Creative Island - From Forest School to Sensory Architectures

Colomboscope together with the Geoffrey Bawa Trust and Kälam supported by EU National Institutes for Culture launch a two part residential workshop initiative. Scheduled to take place in June and September 2023. 

 

Forest School: Residential Workshop for emerging cultural practitioners I

The Forest School invites local visual artists and contemporary cultural practitioners across a range of disciplines to participate in an open and horizontal learning process including skill building, practical exercises led by artist mentors, group reading, spatial design and architecture. The overarching concerns will focus on communal processes of exchange around the forest as a site of interdependent ecologies, multispecies coexistence, indigenous knowledge and aural histories. Through volatile challenges in the island once again, this workshop endeavours to provide a space for resource exchange, refuge, and sustenance.
 


 

All Right Angles: Residential Workshop for emerging cultural practitioners II

September 23 - 26, 2023 (Lunuganga, Bentota)

This residential workshop, uses the garden as a lens for engagement with architecture, art, and ecology. A range of local and international facilitators will take 11 participants, selected through an open call, through sessions on building a speculative counter-archive with Setareh Noorani (Netherlands), experiencing the garden through an ecological lens with Prof. Sarath Kotagama (Sri Lanka), and uncovering bodies as repositories of knowledge with Umeshi Rajeendra (Sri Lanka). Guided sessions will be interspersed with boat excursions to the Honduwa island for sightings of Hog Deer at dawn, opening up acts of active reading and exchange with Colomboscope in the “To Lunuganga” reading room, star gazing and a special film screening of 'Bawa's Garden' (2022). Hailing from Jaffna, Monaragala, Badulla, Batticaloa, Aluthgama and Colombo, the cohort consists of emerging architecture students, architects, artists and designers.
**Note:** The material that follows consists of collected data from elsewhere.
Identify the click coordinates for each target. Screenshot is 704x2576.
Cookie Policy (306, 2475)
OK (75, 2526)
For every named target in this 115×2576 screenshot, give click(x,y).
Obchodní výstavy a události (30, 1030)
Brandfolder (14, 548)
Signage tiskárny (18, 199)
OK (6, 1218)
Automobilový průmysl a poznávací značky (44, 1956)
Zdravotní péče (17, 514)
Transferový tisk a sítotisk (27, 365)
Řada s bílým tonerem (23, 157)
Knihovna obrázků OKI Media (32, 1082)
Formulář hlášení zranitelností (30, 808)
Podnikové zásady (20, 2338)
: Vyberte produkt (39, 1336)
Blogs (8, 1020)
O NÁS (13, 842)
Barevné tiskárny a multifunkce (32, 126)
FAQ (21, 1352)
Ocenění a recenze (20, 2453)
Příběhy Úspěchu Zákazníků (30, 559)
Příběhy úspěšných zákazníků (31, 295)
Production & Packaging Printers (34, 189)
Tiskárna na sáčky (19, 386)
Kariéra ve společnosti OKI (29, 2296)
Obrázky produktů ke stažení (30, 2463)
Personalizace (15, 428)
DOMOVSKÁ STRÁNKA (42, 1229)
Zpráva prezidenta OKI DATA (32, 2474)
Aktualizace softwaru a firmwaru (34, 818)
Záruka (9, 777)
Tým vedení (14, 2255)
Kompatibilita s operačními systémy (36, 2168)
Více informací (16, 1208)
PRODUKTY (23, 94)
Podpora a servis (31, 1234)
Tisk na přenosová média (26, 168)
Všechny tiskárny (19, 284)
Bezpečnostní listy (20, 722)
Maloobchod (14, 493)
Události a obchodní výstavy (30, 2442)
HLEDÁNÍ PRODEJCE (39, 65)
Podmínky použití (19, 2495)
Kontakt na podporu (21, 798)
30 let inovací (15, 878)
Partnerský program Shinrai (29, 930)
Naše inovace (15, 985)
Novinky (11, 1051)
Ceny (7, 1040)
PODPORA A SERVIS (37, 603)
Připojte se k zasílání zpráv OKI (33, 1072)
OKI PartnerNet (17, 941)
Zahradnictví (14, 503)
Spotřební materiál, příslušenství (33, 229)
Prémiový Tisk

Creative Island: Project Background

Sri Lanka’s ethnically and socially diverse communities are massively affected by the ongoing political and economic crises. This project takes account of these realities while broadening the possibilities of creating safe spaces for artistic expression, horizontal cultural education and inspiring youth focused dialogues with EU based creative experts and producers through distinctive models that combine workshops with residency models and open studios.

The themes draw upon the forest as a site of pluralistic ecologies of regeneration, multispecies coexistence, indigenous knowledge and post-war sustainability. In referencing the forest as a sensory architecture that is a world in itself (Ursula K. Le Guin), elements of social and environmental justice become entwined. The earliest sites of learning too have been in these dense grounds and so too have legacies of violence. Given the cultural relations’ experience of all partners involved, this will propel innovative working environments and daring imagination. Located in two different provinces, the sites for the workshops will develop into spaces for new forms of mutual learning, for professionalization and upskilling of the participants.

EUNIC Support

Creative Island – From Forest School to Sensory Architectures is a project by EUNIC Sri Lanka,. Colomboscope, the Geoffrey Bawa Trust and Kälam (Jaffna). EUNIC — European Union National Institutes for Culture — is Europe’s network of national cultural institutes and organizations, with 36 members from all EU member states and associated countries. EUNIC Sri Lanka - consisting of the Alliance Française, the Goethe-Institut, the British Council, the Italian Embassy, and the Dutch Embassy - adopts an integrated approach to building cultural relations and creative collaborations and supporting diversity.